Sa démarche intervient dans un climat politique très tendu. Investi par le Parti démocratique sénégalais (PDS, au pouvoir), fin décembre, le président sortant, Abdoulaye Wade, irrite fortement l'opposition. Cette dernière lui conteste le droit de briguer un troisième mandat successif, car elle estime que le chef de l'État, âgé de 85 ans, a déjà effectué les deux mandats consécutifs autorisés par la Constitution révisée de 2001. Les partisans de la présidence font valoir que le premier mandat a été entamé en 2000, avant la révision de la Loi fondamentale.

L'alternative à "l'Alternance"

Un contexte qui a peut-être convaincu un peu plus Youssou Ndour à venir s’ajouter à la longue liste de plus de 20 candidatures potentielles à la présidentielle. Dans sa ligne de mire : Abdoulaye Wade, au pouvoir depuis 2000. "Je suis l'alternative à 'l'Alternance'", a déclaré lundi le chanteur, "l'Alternance" désignant le régime actuel.

Un nouveau défi à l’égard du pouvoir, de la part de celui qui a fait de son groupe Futurs Médias, comprenant notamment la radio RFM, le quotidien L'Observateur et la chaîne de télévision TFM, un instrument d’opposition contre le président sortant, mais aussi une rampe de lancement pour entrer dans l’arène politique sénégalaise. "Fini les duels à fleurets mouchetés […] Désormais, c’est l’attaque frontale", entre les deux personnages, commentait début décembre Sud Quotidien.

Reste à savoir si un chanteur populaire, mais novice en politique, sera capable de défier un vieux lion aussi expérimenté que Wade. "Le pouvoir ferait bien de prendre très au sérieux cette nouvelle candidature, car les électeurs pourraient être tentés de lui donner sa chance, au moins pour accéder au deuxième tour", souligne Lanciné Camara, président de l'Union internationale des journalistes africains et directeur de publication du magazine 'Le Devoir africain'. Contacté par FRANCE 24, ce dernier estime que Youssou Ndour bénéficie du soutien de la jeunesse qui se reconnaît en lui et qui a soif de changement. "Son programme axé sur le social et la bonne gouvernance est crédible et sa notoriété de chanteur international et d’entrepreneur à succès pourrait peser très lourd le jour du scrutin", poursuit-il.
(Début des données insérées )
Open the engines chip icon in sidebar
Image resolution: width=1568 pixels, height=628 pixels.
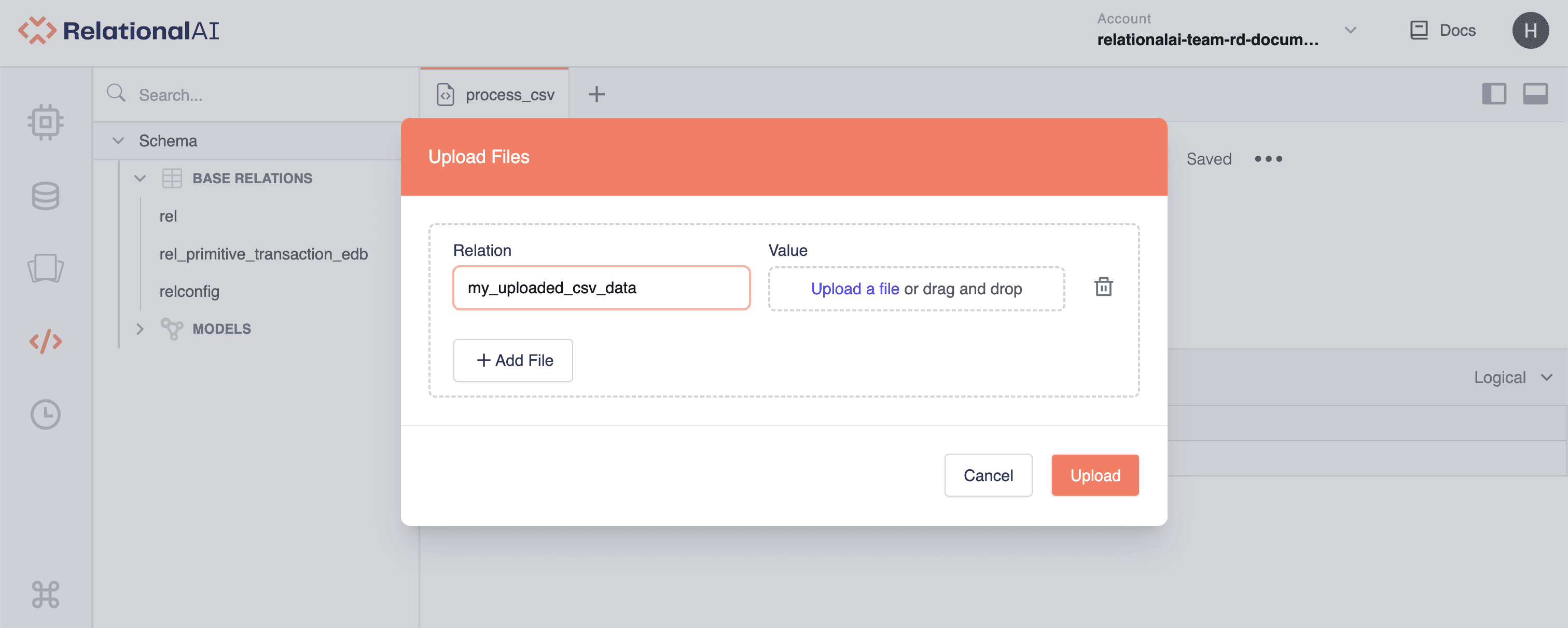coord(46,122)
Une popularité incontestable sur laquelle tente justement de s’appuyer l’artiste. "Depuis très longtemps", de nombreux Sénégalais "ont, par divers moyens, appelé ma candidature à la présidentielle de février prochain", a-t-il déclaré lundi soir.

"Sans la musique, il n’existe pas"

Mais pour certains, cette légitimité, acquise en dehors du monde de la politique, est insuffisante pour solliciter les suffrages des Sénégalais. "C'est absurde, les Sénégalais n'éliront jamais un chanteur comme président, estime un analyste sous couvert d'anonymat interrogé par l’AFP. Quel que soit le score qu'il aura, il sera extrêmement loin des ténors de la politique."
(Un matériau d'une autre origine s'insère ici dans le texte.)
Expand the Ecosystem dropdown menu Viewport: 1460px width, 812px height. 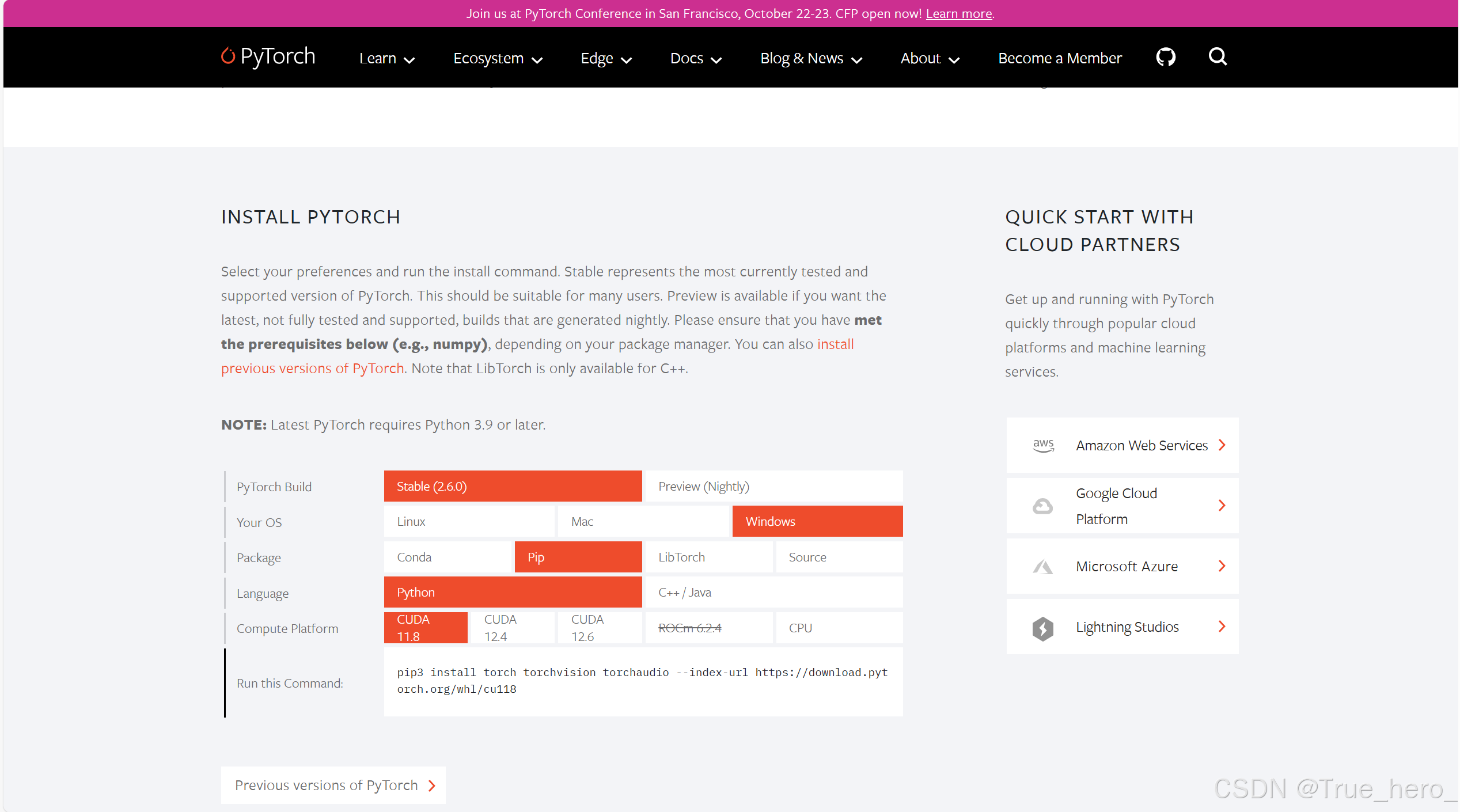tap(498, 59)
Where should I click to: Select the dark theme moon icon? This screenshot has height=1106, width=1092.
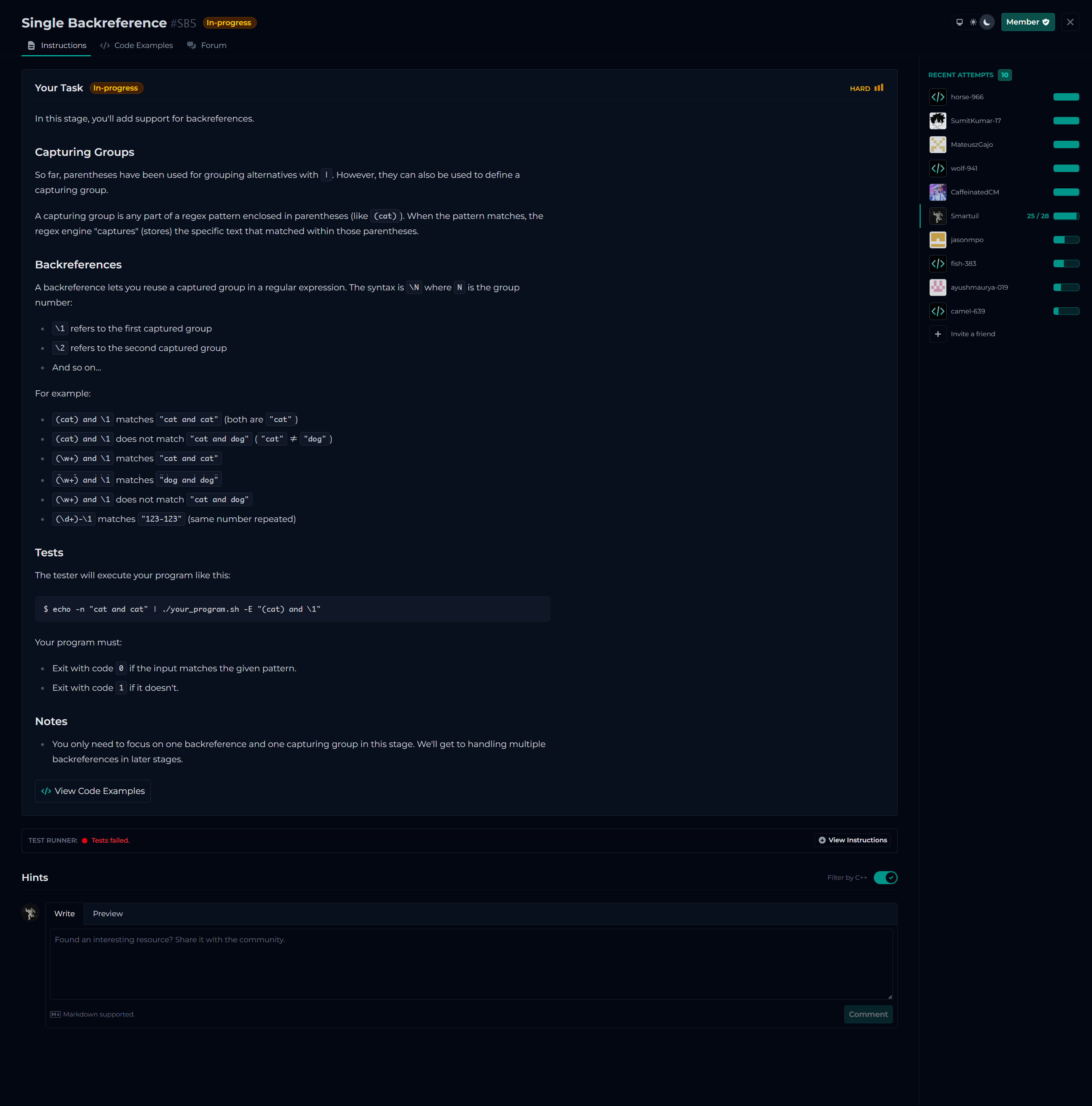click(987, 22)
Les caciques du pouvoir n’ont pas attendu l’officialisation de cette candidature pour attaquer la crédibilité du chanteur engagé, notamment contre le paludisme et la faim. "Il ne faudrait pas que Youssou Ndour pense que quand on a réussi quelque chose, on doit pouvoir tout réussir. Sans la musique, il n’existe pas, je pense que ces troubadours n’ont qu’à rester à leur place", assénait récemment le colonel Malick Cissé, conseiller du président Wade.

Signe d’inquiétude ou authentique mépris de la part du pouvoir à l’égard des chances de Ndour ? Réponse fin janvier, lorsque le Conseil constitutionnel rendra son avis sur la validité des candidatures qu’il aura reçues.